Rice production declining by 2% a year in Java
Rice production declining by 2% a year in Java
JAKARTA (JP): Minister of Agriculture Sjarifudin Baharsjah said yesterday that rice production in Java is declining at a rate of two percent per annum.
"If this decline is not matched by an increase in production outside Java, we will have an extremely serious problem on our hands," he said.
Sjarifudin's comments were made in a speech read by the Director General of Food and Horticulture Amrin Kahar at a seminar on the cultivation of tropical fruit and gogo-type rice.
Sjarifudin said Java used to contribute about 60 percent of the country's rice supplies, adding that "its contribution has decreased to about 56 percent now."
He said fertile rice fields in Java which use irrigation techniques had been converted for other uses, such as for industrial estates and housing.
"Industry, roads and housing should make use of dry land instead of irrigated rice fields. At the same time, efforts to plant and expand gogo-type rice in dry areas and unproductive land outside Java should be intensified," he said.
Amrin said that during the 1983-1993 period, 900,000 hectares of irrigated rice fields in Java were converted for uses other than agriculture.
Irrigated rice fields, he said, contribute up to 95 percent of the country's production and dry fields the remaining five percent.
Amrin calculated that if one hectare of rice field yields five tons of unhusked rice per year, at least 4.5 million tons of the rice production have been lost due to the conversion of fields for other forms of utilization.

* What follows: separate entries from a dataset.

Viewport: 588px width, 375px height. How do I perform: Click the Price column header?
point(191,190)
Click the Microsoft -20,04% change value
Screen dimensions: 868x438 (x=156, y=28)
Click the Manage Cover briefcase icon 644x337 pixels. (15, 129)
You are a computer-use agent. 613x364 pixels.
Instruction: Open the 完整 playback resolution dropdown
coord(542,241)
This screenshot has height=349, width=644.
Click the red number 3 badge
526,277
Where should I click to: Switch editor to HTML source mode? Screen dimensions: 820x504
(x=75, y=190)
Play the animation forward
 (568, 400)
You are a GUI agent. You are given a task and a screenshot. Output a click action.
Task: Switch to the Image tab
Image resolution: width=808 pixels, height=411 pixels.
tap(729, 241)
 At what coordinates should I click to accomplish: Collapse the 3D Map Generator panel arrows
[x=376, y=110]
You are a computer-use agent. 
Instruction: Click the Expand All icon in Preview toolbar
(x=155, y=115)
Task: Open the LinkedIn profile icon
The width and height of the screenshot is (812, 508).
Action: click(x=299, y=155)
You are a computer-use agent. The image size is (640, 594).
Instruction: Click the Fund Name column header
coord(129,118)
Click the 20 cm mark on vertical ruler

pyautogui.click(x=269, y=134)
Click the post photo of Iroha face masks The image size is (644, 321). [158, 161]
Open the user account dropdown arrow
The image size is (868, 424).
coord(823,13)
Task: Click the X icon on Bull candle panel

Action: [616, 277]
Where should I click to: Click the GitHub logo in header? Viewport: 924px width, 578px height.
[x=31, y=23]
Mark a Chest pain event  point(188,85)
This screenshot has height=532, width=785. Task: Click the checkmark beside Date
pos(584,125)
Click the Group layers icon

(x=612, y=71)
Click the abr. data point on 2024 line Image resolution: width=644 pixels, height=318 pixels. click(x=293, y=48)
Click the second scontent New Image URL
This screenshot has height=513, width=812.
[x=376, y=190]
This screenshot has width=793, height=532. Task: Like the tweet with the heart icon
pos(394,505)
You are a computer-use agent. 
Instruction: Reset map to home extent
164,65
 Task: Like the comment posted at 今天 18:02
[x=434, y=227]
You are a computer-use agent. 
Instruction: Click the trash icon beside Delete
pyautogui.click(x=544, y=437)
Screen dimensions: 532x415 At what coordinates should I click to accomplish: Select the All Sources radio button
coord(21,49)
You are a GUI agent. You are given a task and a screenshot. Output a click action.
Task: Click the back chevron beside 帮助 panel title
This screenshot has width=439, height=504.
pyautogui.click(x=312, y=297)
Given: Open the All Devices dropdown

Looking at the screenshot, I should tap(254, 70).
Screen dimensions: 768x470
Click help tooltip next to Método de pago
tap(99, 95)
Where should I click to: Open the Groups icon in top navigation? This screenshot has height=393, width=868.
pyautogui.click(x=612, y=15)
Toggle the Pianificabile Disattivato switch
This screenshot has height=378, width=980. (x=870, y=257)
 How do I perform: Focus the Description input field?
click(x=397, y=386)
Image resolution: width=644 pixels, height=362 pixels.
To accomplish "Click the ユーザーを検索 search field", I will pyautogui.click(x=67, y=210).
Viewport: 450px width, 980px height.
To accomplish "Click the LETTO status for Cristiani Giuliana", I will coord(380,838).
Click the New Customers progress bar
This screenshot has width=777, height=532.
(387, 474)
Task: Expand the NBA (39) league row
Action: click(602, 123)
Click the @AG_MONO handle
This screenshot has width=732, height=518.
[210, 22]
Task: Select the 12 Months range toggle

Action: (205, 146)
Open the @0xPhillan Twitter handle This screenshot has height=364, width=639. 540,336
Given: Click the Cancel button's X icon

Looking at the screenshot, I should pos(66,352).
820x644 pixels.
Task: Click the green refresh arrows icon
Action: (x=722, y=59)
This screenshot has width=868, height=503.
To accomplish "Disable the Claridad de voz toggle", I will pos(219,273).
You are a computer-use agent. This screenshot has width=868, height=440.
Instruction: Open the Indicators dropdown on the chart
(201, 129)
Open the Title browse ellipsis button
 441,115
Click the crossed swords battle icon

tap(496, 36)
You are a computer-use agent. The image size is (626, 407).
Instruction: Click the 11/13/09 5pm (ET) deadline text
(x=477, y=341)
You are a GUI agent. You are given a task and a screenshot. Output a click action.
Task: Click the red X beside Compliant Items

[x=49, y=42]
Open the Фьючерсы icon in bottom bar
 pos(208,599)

"If a field was one that could be harvested twice a year, the loss is at least nine million tons of yield per hectare," he said.
Optimistic
Sjarifudin was optimistic, however, that intensive farming techniques and favorable weather this year would compensate for Java's failing productivity.
He was confident that production levels for 1995 would exceed the estimate of the Central Bureau of Statistics, which has put unhusked rice production at 48.45 million tons or 3.89 percent higher than last year's level.
Indonesia, formerly the biggest rice importer in the world, became self-sufficient in rice in 1984. Until 1993, the country's rice exports exceeded imports, but since 1994 it has had to rely partly on imports.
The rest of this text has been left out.